Article:
★ ★ ★ ★ ★ ★ ★

The differences in how commercial aircraft are designed go much, much deeper than just how the consoles are laid out. There are completely different philosophies between Airbus and Boeing with regards to how much direct control you can allow the pilot to have and in what circumstances. Not that one has been shown to be better than the other, but like I've said several times, you need to appreciate how much more complicated this is than you're making it out to be.

Like literally this seems to be an argument that you couldn't literally hired one guy on earth to manage every single plane and that he shouldn't actually literally sit around playing nintendo switch all day. If the boeing guy just simply physically can not be taught to fly an airbus then we will need two people in the command center I guess. Now add that you might have two planes at once crashing so you need double that and then keep working out the number and it probably won't be a round number like 1000 and it probably won't be 1 pilot per each plane that exists and they can use that number but we have no way to perform that calculation sitting here on the internet. It's not incalculable.

Lightning Lord
Feb 21, 2013

$200 a day, plus expenses

I can't wait to be gunned down by Securobot 2000 because it calculates that my income is less than $5 million per month

Ghost Leviathan
Mar 2, 2017

Exploration is ill-advised.

★ ★ ★ ★ ★ ★ ★

Collected material:
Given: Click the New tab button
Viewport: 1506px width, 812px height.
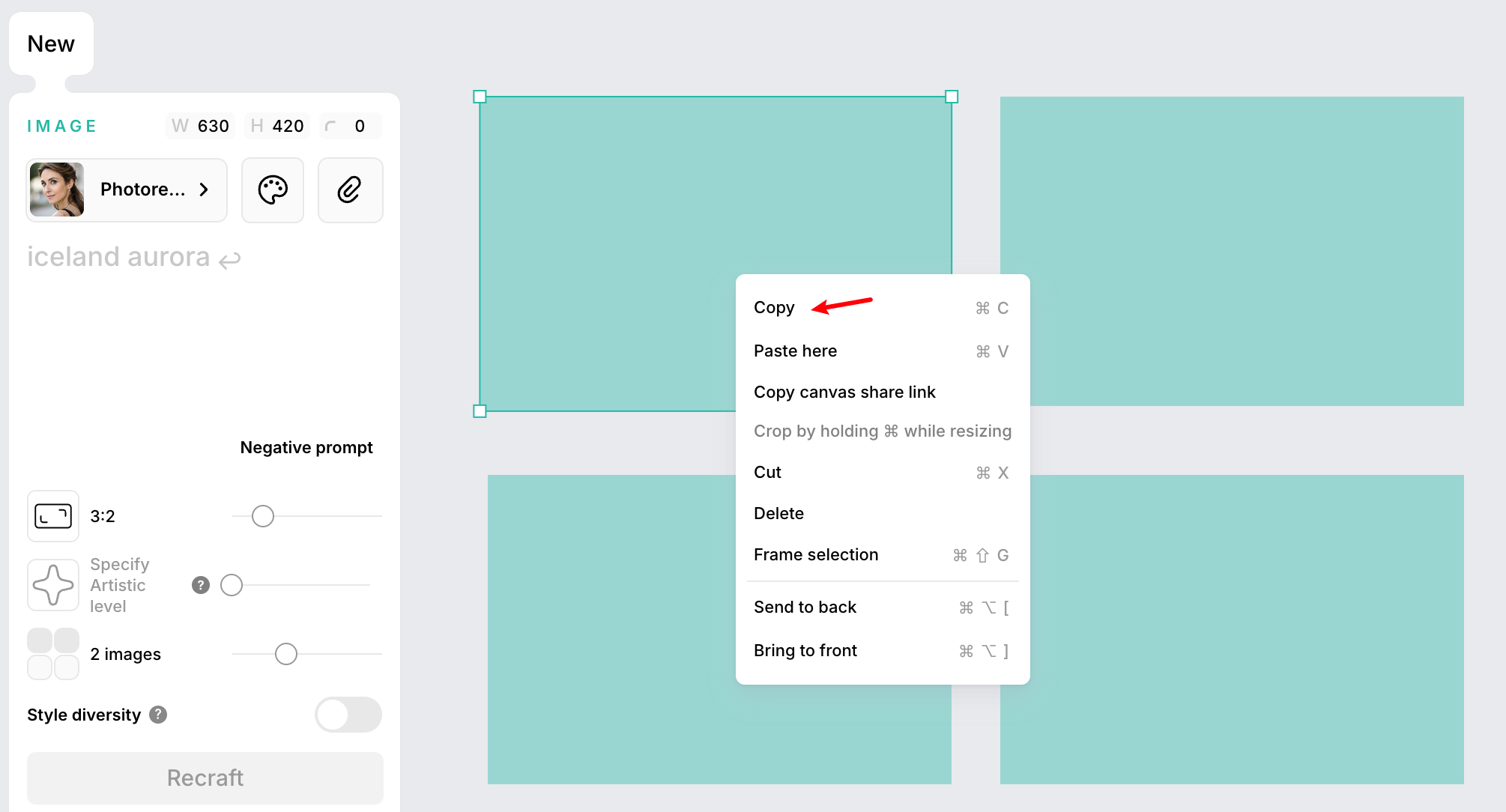Looking at the screenshot, I should coord(51,43).
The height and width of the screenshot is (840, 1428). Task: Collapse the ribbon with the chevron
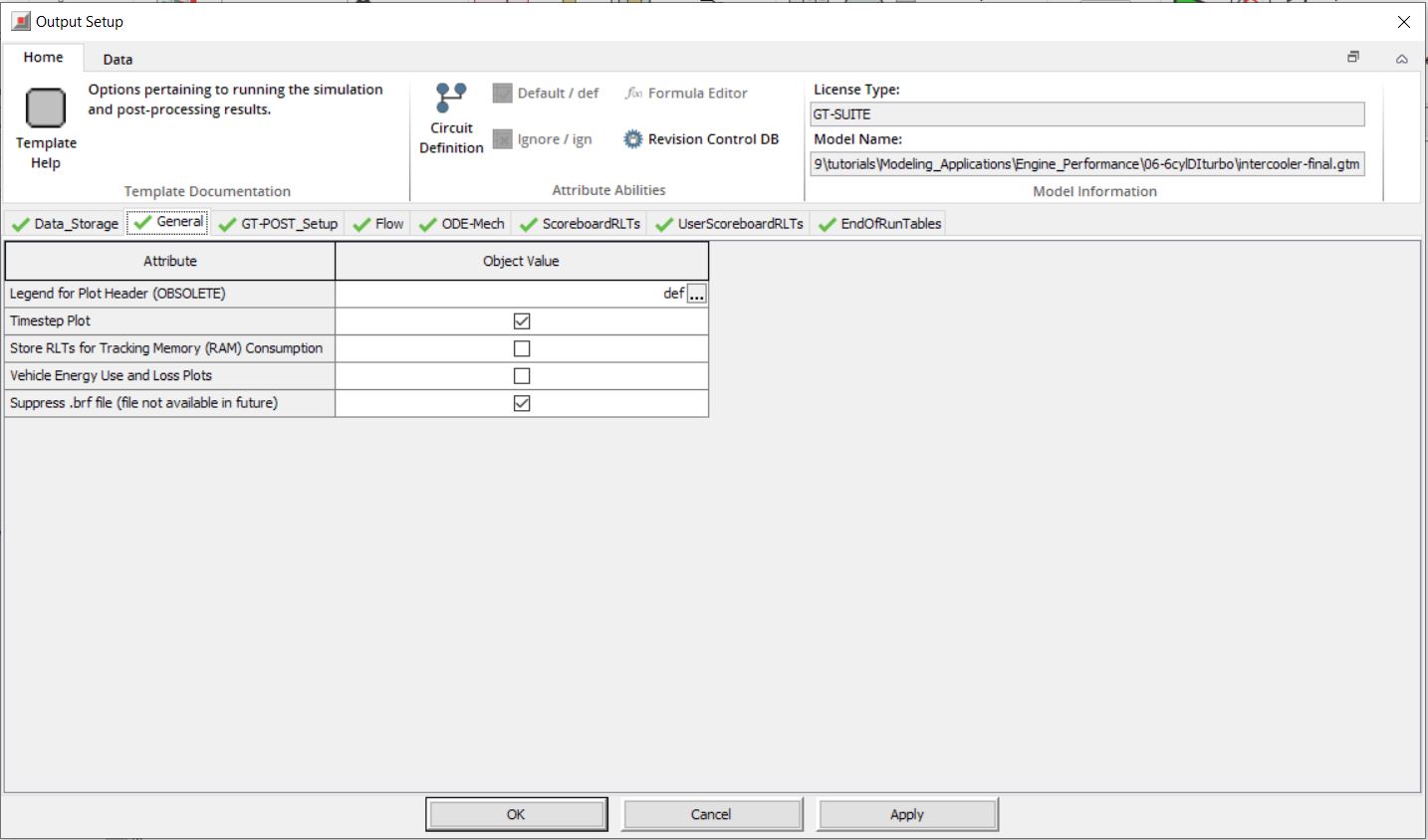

★ ★ ★ ★ ★ ★ ★

Exercise set:
1. Please list every figure the forum thread writes in digits, leaving out the numbers in the dates.
2. Return the forum thread's wording from "The differences in" to "it out to be.".
The material that comes after the forum thread has no connection to it.

Outputs:
1. 1000, 1, $200, 2000, $5 million

2.
The differences in how commercial aircraft are designed go much, much deeper than just how the consoles are laid out. There are completely different philosophies between Airbus and Boeing with regards to how much direct control you can allow the pilot to have and in what circumstances. Not that one has been shown to be better than the other, but like I've said several times, you need to appreciate how much more complicated this is than you're making it out to be.